NEW DELHI: BJP president Amit Shah has squarely blamed Samajwadi Party for rising communal tension in Uttar Pradesh while dismissing talk of marginalization of home minister and former BJP chief Rajnath Singh, adding that rumours about Singh's family were not the handiwork of anyone in the party.
On the so-called 'love jihad', the headline-grabbing name for interreligious marriages that are allegedly a ruse for conversion, Shah said this was more a media creation and that BJP had no big plans to take it up as a campaign issue.
But he added that he sees nothing wrong in BJP responding to "a grave social problem" in "genuine cases" of "injustice". The 49-year-old politician, who led BJP to victory in a staggering 71 Lok Sabha seats in the 80-seat Uttar Pradesh and who was on Wednesday charged by state police in Muzaffarnagar over an April 4 campaign speech, said if polarization was his party's poll strategy, every state facing elections would have seen a rise in communal temperature.

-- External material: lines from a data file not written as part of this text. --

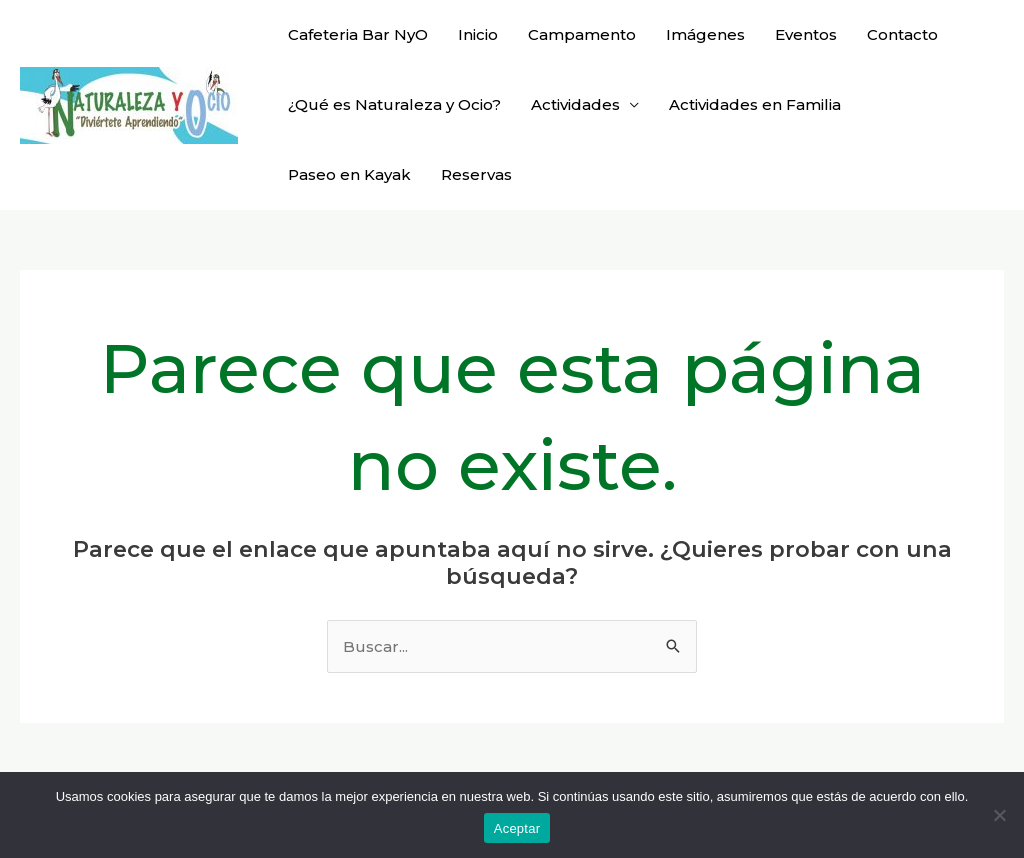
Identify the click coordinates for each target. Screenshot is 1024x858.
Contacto (902, 34)
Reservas (476, 174)
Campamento (582, 34)
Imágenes (705, 34)
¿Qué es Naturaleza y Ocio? (394, 104)
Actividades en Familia (755, 104)
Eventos (806, 34)
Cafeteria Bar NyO (358, 34)
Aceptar (517, 828)
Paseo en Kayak (349, 174)
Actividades (575, 104)
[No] (999, 815)
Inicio (478, 34)
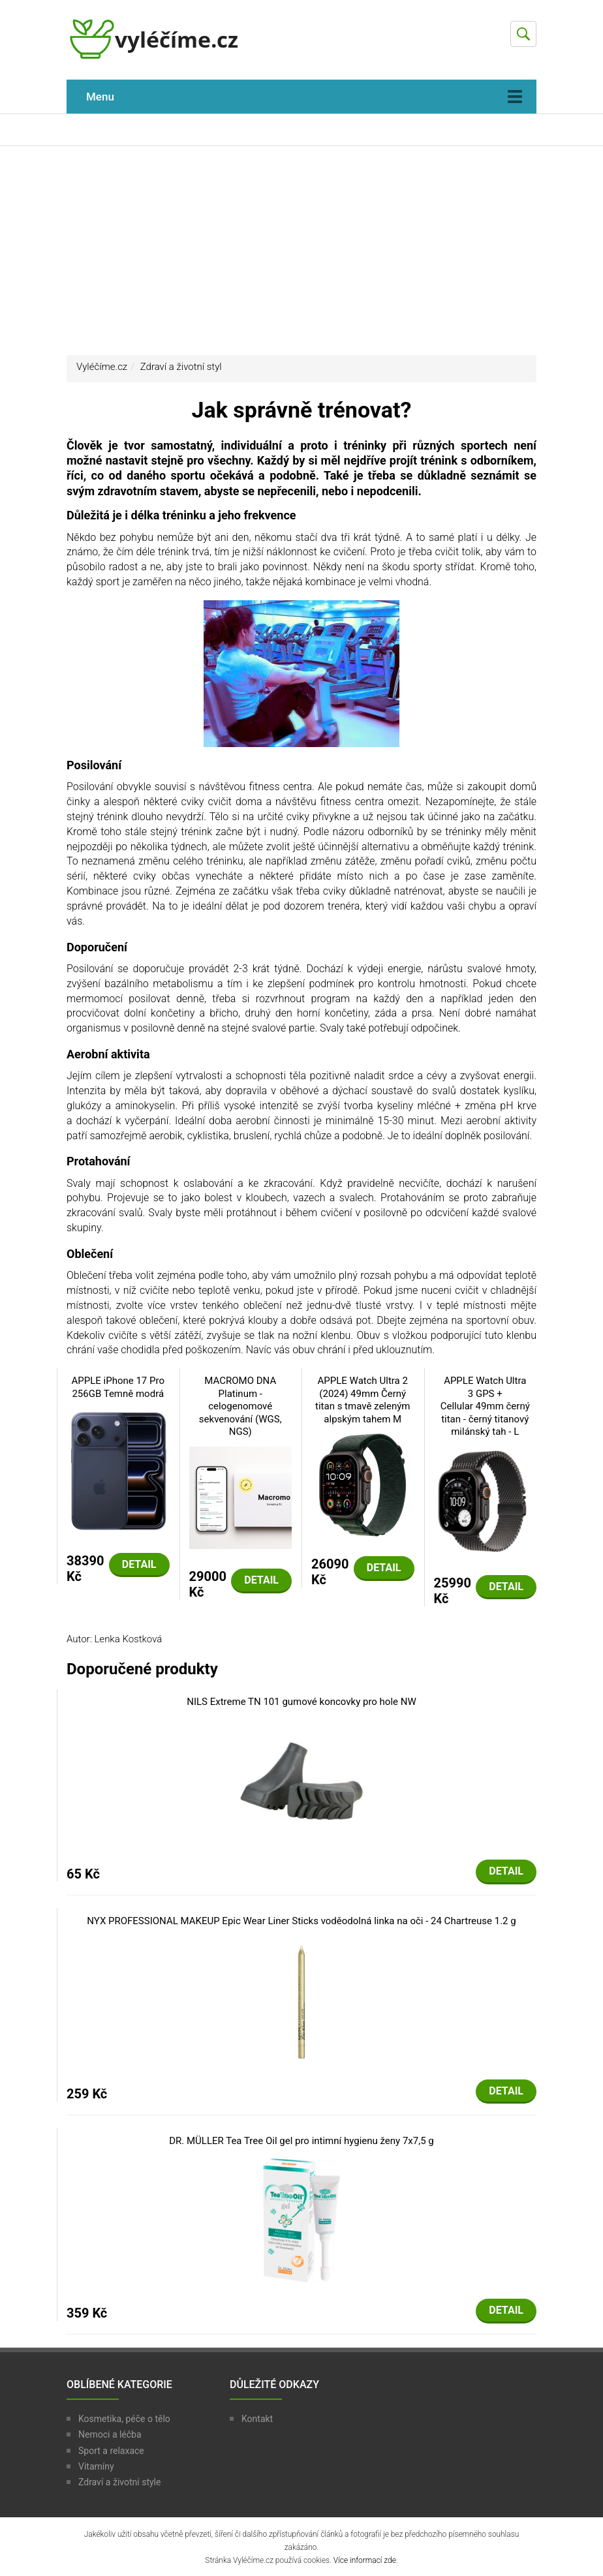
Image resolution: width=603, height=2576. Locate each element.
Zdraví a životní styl (181, 367)
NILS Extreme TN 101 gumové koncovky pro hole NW (301, 1702)
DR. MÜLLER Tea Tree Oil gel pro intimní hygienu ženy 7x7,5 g (301, 2141)
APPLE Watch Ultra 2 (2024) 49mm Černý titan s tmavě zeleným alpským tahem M (362, 1400)
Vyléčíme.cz (101, 367)
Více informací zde (364, 2560)
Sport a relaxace (111, 2451)
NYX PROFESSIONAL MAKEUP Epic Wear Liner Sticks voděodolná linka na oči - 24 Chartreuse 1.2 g (301, 1921)
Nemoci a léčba (110, 2434)
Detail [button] (139, 1564)
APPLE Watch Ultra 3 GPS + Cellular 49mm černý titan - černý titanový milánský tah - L (485, 1406)
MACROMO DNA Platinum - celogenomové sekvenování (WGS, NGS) (240, 1406)
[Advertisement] (301, 250)
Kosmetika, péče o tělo (124, 2419)
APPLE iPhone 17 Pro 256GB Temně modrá (118, 1387)
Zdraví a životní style (119, 2482)
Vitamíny (96, 2466)
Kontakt (257, 2419)
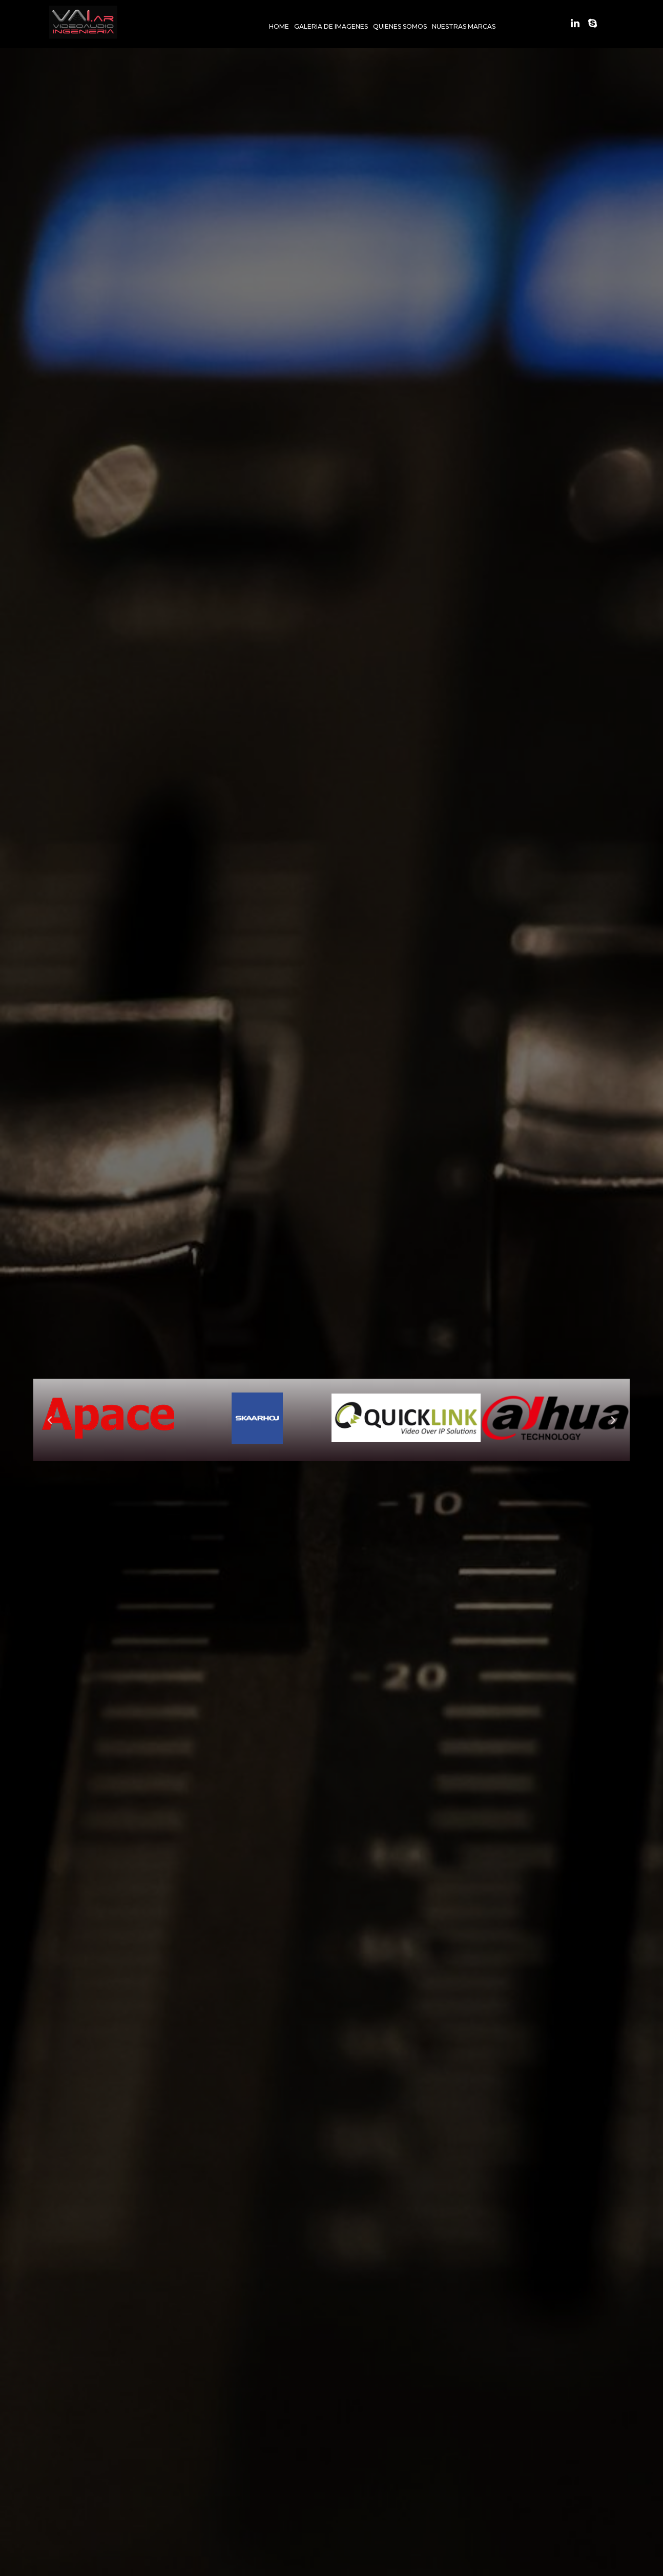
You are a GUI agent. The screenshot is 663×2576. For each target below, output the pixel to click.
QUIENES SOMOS (400, 26)
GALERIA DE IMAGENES (331, 26)
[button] (50, 1420)
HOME (279, 26)
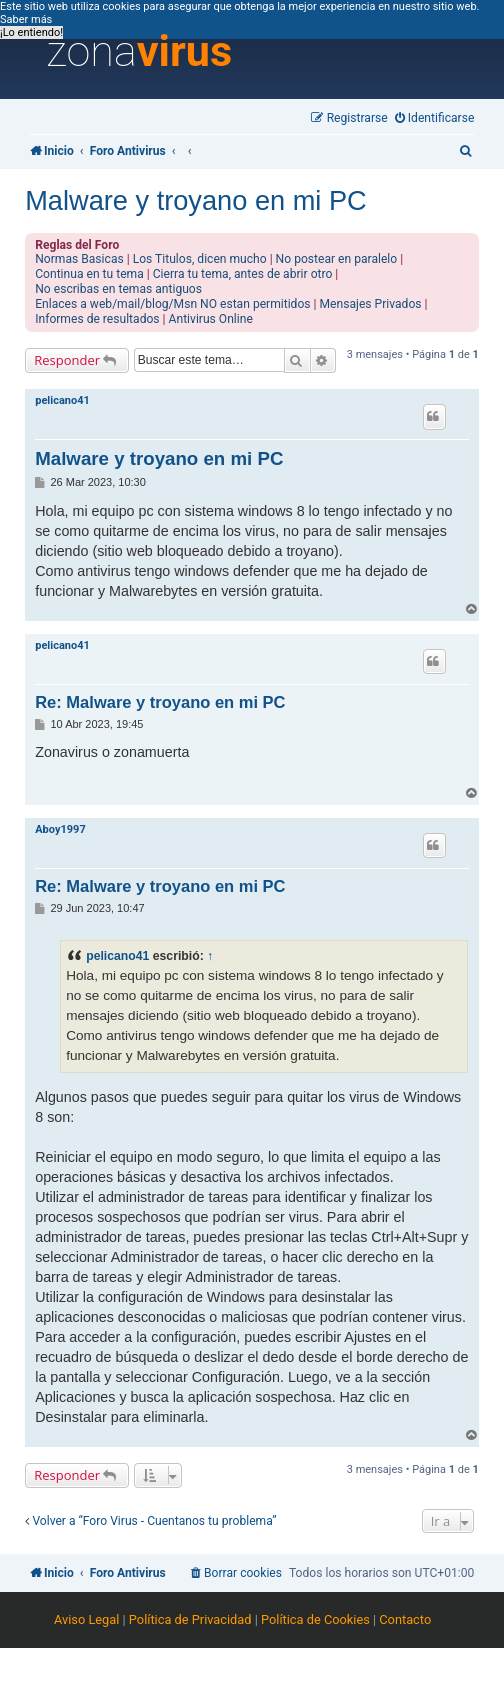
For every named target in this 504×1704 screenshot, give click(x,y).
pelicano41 (62, 400)
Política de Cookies (315, 1619)
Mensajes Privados (371, 304)
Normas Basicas (79, 259)
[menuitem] (435, 118)
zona (139, 52)
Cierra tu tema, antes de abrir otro (243, 274)
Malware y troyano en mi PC (195, 200)
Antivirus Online (211, 319)
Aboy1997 (60, 829)
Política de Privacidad (190, 1619)
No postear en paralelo (337, 259)
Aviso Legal (86, 1619)
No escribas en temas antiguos (118, 289)
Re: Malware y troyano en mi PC (160, 702)
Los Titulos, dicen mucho (200, 259)
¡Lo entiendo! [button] (31, 32)
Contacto (405, 1619)
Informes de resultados (97, 319)
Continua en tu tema (89, 274)
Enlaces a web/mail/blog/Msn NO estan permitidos (172, 304)
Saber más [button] (26, 19)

But since only UP is facing this problem, the BJP chief argued, it was SP's partisan strategy that was responsible. "There is no communal tension anywhere except in UP. BJP is everywhere, but SP is only in UP. That only means that SP's one-sided vote bank consolidation politics is responsible for increase in communal tension. There's no tension even in Jammu & Kashmir... a (poll bound) sensitive state," Shah told ET in his first major media interaction since becoming party chief.